Éste abrió la puerta y salió. Otro dormitorio, otro largo pasillo. Heidel propinó un empujón a Tim para que siguiera los pasos de Carlos. El tipo grande llevaba un revólver de relucientes cachas nacaradas metido en la parte de atrás de los vaqueros. Tim aminoró la marcha y se rezagó. Heidel y su novia disparaban como idiotas contra las paredes a su espalda.
– Venga, cabrón -gritó Lydia en español. Dio un empujón a Tim y éste fingió tropezar.
Carlos siguió corriendo y desapareció tras una esquina.
– ¡Levanta! ¡Levanta de una puta vez! -Lydia estaba encima de Tim y aplastaba contra él sus pechos fofos, sin sujetador, bajo una camiseta de hombre dada de sí. Heidel estaba a su espalda para cubrirla en la huida.
Tim se puso a cuatro patas y luego se incorporó. La funda le colgaba vacía del cinturón.
– ¡Haz que se levante y mueva el culo, joder! -le gritó Heidel.
Tim cruzó los brazos, la mano izquierda a la altura del bíceps. Cuando Heidel le apuntó con el Ruger en la frente, tal como imaginaba que haría, levantó la mano en un gesto raudo y cogió el tambor con fuerza para que no pudiera rodar. Al mismo tiempo, dio una patada en el vientre con todas sus fuerzas a Lydia, quien lanzó un sonoro gruñido y se desplomó, aunque no llegó a soltar la pistola.

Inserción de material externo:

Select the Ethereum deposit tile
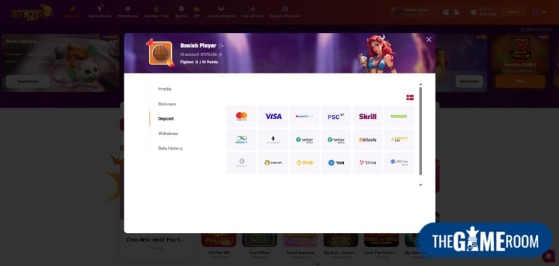 tap(273, 139)
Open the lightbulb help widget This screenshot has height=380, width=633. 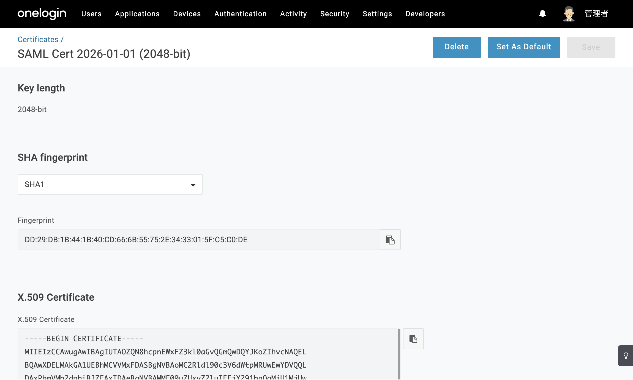pos(626,355)
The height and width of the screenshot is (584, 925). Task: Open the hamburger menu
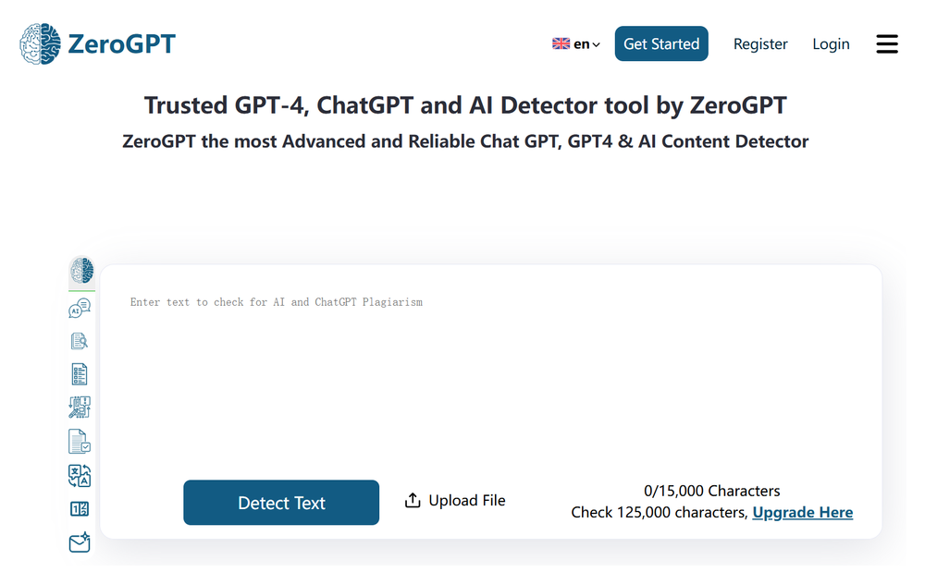pos(887,44)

Mientras Heidel apretaba el gatillo, sin darse cuenta de que el cilindro no giraba, y hundía el cañón en medio de la frente de Tim, éste sacó con la mano derecha su propio Smith & Wesson, lánguidamente suspendido de la funda de Heidel, y luego, con toda tranquilidad, le disparó en el pecho. La sangre le salpicó la cara, y Heidel se desplomó con los brazos extendidos como un crío que quisiera dibujar la figura de un ángel en la nieve con su cuerpo. Tim no soltó el Ruger, que permanecía apuntado contra su propia cabeza. Giró con rapidez. Vio que Lydia había recuperado el equilibrio, de modo que le disparó una vez en el pecho y otra en la cara, antes de que el brazo con el que sujetaba la pistola alcanzara la horizontal.

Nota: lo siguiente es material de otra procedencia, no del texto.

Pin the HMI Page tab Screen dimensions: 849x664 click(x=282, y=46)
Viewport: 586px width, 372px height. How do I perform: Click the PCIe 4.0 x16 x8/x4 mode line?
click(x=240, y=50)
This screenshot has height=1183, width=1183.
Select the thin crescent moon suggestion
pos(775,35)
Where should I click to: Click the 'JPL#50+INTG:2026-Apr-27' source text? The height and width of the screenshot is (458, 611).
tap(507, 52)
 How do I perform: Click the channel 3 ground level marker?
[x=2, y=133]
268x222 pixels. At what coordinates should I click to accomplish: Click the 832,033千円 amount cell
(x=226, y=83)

La mujer se vino abajo con un gorgoteo, toda carne estremecida y algodón deshilachado.
Tim volvió el Ruger y se lo enfundó sin bajar el Smith & Wesson. Enfiló el pasillo con el hombro pegado a la pared y entró en la habitación principal, justo en el momento en que Carlos atravesaba la puerta corredera para llegar a la piscina del hotel. A excepción de Freed y Thomas, todos los tiradores de cobertura con sus rifles estaban en la parte delantera, y el perímetro secundario de la Policía de Los Ángeles se encontraba a una manzana de allí. Tim atravesó a la carrera la puerta corredera tras los pasos de Carlos, pero éste ya había desaparecido. Thomas salía al encuentro de Tim con el fusil a un lado mientras Freed lo cubría desde la piscina. Al recorrer de forma inesperada cuatro habitaciones y dos pasillos, Carlos los había cogido desprevenidos.
Sin aminorar el paso, Thomas señaló una puerta aún batiente a la izquierda de Tim.
– ¡Venga!
Este lo siguió por una estrecha callejuela. Por la ventana de la cocina de un restaurante salían nubecillas de humo que se aferraban a las paredes. Carlos ya se hallaba en la mitad del callejón y seguía corriendo como loco en dirección al denso tráfico que cruzaba una calle pocos metros más allá. Tim adelantó a Thomas a toda prisa. Carlos acababa de llegar a la transitada calle. Vio el vehículo de la policía de Los Ángeles junto a la acera opuesta y la pequeña muchedumbre de vagabundos y viandantes atraídos hacia el perímetro policial, que ahora señalaban y gritaban. Unos quince metros detrás de él, Tim salió de la callejuela justo en el momento en que Carlos se quedaba pasmado. Los dos jóvenes policías que montaban guardia se sorprendieron más aún que Carlos.
El fugitivo echó mano al revólver que llevaba a la espalda, pero Tim se detuvo, levantó el Smith & Wesson y apuntó al centro de la diana. Alcanzó a Carlos dos veces entre los omoplatos y luego le metió otro tiro en la nuca por si llevaba chaleco antibalas.
Cuando Carlos se desplomó en la acera, lo que quedaba de su cabeza proyectó la misma rociada sanguinolenta que una sandía al caer.